**Supplied data**

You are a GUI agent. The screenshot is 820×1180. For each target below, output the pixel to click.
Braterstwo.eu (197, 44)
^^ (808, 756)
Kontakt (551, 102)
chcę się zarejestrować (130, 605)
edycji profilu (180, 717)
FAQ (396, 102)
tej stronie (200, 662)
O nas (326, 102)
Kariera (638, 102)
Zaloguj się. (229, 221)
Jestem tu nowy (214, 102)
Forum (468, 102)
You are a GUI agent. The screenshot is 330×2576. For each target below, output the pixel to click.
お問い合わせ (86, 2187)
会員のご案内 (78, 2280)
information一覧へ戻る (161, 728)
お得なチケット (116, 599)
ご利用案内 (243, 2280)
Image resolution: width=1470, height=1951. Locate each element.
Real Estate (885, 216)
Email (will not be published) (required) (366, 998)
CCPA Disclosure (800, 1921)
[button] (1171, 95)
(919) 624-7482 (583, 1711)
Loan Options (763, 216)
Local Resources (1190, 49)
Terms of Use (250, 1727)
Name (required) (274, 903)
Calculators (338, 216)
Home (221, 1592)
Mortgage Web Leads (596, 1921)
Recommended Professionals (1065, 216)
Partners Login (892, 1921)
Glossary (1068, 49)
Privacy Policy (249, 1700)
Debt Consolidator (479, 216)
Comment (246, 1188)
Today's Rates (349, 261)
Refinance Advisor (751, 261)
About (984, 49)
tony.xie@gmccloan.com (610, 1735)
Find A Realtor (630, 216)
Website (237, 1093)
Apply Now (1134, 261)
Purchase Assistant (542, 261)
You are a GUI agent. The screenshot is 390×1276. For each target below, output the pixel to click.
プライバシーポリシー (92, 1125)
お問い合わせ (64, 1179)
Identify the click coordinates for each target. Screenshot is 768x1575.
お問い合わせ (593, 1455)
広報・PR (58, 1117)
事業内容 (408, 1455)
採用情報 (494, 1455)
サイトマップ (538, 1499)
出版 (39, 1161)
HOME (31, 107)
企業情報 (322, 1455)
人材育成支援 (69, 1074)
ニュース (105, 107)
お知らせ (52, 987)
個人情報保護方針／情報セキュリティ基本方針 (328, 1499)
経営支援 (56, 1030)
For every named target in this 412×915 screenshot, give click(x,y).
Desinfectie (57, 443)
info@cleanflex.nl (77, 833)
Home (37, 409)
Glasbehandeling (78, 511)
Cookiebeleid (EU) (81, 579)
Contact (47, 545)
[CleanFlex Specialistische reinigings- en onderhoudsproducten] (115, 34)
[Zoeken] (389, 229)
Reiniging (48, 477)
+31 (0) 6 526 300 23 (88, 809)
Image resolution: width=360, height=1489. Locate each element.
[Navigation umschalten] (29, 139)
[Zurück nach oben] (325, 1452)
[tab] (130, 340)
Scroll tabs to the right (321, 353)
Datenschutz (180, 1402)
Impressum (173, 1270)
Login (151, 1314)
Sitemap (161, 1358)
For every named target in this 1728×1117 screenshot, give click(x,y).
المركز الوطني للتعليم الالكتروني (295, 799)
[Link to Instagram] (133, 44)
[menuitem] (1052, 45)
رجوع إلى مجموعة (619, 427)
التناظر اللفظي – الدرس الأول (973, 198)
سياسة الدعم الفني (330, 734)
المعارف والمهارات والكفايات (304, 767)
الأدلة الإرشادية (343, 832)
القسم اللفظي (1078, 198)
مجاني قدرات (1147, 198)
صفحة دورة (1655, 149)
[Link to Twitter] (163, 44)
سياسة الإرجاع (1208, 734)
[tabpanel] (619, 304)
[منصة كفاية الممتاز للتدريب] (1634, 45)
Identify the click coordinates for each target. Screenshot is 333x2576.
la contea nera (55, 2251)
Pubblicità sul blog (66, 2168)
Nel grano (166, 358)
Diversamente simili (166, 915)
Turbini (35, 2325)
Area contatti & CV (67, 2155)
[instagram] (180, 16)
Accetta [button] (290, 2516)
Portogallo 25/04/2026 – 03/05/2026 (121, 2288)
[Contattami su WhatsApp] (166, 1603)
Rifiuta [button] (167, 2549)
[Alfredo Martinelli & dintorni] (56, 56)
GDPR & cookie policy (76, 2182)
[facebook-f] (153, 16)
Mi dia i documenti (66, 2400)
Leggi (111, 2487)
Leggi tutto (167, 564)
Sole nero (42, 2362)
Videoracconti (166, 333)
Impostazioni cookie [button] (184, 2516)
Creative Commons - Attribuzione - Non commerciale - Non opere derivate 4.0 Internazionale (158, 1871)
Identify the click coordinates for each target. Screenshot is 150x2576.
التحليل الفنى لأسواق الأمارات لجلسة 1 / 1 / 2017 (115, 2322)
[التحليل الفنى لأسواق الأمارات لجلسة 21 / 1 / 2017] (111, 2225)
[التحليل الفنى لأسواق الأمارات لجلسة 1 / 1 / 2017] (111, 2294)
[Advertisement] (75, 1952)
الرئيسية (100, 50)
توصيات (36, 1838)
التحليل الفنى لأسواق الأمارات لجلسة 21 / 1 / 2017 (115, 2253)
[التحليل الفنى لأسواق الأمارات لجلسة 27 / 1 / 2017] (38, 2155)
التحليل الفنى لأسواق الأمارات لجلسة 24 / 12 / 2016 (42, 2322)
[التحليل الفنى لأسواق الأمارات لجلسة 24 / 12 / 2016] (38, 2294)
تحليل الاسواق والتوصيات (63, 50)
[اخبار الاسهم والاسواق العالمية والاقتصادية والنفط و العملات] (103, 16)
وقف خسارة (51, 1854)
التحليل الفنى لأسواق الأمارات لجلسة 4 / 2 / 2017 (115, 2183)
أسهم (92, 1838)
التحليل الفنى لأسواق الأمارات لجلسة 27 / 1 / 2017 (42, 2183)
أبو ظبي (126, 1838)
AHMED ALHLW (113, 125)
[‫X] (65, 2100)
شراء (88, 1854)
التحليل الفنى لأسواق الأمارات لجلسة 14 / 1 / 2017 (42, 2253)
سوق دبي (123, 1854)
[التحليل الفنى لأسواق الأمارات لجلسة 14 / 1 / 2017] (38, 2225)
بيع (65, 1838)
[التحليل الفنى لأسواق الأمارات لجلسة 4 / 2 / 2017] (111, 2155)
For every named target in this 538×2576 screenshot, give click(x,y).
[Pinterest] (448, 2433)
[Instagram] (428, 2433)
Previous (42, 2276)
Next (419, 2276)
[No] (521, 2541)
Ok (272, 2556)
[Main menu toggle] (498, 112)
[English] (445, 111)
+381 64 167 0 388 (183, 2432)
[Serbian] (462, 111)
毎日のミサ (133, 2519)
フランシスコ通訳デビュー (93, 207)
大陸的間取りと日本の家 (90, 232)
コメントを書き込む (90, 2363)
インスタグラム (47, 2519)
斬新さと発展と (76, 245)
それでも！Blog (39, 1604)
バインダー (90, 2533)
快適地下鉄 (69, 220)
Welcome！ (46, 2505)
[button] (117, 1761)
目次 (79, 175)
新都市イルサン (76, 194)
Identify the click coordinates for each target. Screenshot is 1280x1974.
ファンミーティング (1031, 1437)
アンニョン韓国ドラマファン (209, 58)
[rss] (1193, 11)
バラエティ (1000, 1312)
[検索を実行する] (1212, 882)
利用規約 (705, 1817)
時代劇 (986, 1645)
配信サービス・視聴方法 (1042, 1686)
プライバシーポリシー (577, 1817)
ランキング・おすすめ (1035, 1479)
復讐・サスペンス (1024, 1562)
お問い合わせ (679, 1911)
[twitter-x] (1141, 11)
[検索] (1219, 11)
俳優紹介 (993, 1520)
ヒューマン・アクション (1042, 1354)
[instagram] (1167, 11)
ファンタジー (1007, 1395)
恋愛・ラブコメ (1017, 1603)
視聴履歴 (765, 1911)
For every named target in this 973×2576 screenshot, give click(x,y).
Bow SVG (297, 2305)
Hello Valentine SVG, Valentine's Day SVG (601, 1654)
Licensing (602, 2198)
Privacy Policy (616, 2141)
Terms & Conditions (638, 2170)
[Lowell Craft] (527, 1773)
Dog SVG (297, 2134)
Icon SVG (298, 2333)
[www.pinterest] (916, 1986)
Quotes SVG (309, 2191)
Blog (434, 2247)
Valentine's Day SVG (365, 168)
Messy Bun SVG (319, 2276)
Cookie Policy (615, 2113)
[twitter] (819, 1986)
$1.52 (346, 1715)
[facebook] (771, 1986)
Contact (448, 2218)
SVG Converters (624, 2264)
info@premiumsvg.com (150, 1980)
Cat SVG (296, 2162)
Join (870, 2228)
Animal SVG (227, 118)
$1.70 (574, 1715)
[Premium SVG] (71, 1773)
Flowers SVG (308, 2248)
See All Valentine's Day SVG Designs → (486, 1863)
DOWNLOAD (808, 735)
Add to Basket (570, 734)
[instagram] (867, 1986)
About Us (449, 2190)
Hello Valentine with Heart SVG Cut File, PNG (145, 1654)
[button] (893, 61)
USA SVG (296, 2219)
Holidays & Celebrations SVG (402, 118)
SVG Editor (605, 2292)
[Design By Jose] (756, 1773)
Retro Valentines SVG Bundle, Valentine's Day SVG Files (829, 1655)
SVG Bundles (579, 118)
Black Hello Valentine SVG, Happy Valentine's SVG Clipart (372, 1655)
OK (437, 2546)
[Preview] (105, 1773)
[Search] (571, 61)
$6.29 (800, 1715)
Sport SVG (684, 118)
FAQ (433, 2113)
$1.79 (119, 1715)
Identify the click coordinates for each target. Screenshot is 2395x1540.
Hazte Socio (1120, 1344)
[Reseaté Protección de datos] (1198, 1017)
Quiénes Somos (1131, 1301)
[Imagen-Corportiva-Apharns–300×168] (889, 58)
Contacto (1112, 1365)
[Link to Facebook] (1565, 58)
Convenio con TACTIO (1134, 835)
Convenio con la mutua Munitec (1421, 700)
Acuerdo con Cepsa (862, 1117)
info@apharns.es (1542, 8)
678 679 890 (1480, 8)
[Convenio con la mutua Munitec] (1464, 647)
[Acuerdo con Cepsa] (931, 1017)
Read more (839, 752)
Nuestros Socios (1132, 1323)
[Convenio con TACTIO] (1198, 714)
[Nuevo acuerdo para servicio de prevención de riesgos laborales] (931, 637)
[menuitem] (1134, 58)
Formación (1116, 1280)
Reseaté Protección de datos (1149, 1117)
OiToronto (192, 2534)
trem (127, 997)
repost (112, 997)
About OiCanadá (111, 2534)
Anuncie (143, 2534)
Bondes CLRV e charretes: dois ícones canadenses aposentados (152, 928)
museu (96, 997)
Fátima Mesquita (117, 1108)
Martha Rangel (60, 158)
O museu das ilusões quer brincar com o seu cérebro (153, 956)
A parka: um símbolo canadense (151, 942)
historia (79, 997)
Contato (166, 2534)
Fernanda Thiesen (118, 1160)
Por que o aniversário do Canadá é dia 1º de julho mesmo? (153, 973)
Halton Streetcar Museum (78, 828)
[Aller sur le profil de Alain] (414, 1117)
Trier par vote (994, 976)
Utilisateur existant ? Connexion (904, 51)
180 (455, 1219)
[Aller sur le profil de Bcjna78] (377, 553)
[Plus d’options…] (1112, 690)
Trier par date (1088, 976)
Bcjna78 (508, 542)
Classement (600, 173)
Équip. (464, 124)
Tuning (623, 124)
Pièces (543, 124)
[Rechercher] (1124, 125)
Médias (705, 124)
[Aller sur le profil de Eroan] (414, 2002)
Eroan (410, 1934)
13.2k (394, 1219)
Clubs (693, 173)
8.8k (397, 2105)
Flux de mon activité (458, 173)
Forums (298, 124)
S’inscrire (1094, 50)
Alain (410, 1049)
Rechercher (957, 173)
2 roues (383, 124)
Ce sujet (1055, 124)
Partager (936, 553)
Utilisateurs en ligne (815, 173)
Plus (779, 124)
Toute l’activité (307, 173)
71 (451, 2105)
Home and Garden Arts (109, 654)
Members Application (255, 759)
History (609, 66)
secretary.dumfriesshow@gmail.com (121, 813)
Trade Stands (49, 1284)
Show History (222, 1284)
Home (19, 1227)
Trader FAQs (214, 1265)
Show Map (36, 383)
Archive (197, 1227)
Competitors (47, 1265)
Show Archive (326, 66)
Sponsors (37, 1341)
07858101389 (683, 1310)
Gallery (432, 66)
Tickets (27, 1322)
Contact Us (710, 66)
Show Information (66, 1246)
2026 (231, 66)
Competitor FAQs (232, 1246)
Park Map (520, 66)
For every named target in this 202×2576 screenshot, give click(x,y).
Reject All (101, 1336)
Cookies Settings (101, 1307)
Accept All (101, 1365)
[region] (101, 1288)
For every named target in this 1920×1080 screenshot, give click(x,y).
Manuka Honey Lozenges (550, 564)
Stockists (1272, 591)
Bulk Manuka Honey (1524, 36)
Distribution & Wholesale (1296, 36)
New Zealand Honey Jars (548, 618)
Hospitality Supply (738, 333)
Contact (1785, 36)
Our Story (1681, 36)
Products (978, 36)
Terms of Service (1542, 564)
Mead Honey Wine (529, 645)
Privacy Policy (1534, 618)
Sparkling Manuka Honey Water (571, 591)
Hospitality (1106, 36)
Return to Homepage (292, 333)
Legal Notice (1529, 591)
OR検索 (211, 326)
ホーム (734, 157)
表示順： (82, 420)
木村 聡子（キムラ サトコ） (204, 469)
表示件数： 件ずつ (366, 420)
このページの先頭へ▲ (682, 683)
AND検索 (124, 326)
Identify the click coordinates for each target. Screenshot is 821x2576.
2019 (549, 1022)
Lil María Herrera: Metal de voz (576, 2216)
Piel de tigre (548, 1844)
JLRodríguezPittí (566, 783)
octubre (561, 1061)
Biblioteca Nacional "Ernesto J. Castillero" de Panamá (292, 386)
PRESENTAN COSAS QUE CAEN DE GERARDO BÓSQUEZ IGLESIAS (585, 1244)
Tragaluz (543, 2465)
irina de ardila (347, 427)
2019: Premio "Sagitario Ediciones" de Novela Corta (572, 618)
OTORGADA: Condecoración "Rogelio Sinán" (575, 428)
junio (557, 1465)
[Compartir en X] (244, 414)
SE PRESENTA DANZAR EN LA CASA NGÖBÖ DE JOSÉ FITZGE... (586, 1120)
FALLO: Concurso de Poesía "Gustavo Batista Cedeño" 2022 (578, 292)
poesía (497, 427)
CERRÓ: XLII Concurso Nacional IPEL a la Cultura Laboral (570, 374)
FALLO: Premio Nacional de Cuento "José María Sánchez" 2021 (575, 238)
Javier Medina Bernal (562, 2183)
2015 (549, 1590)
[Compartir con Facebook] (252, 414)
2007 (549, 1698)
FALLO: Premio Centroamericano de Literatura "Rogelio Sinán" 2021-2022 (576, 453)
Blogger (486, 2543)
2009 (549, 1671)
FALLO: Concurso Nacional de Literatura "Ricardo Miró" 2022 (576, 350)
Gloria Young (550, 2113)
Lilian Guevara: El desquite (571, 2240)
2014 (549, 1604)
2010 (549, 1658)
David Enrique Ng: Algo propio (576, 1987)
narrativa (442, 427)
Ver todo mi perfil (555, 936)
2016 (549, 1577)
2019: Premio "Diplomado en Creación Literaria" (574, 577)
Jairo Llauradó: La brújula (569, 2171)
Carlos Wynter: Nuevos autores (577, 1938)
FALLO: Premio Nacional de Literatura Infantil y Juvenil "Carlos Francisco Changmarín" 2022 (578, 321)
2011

**What is needed**
Where does "Honey" appear in the listing? Show every line that has it.

**Task output**
Manuka Honey Lozenges (550, 564)
Bulk Manuka Honey (1524, 36)
New Zealand Honey Jars (548, 618)
Mead Honey Wine (529, 645)
Sparkling Manuka Honey Water (571, 591)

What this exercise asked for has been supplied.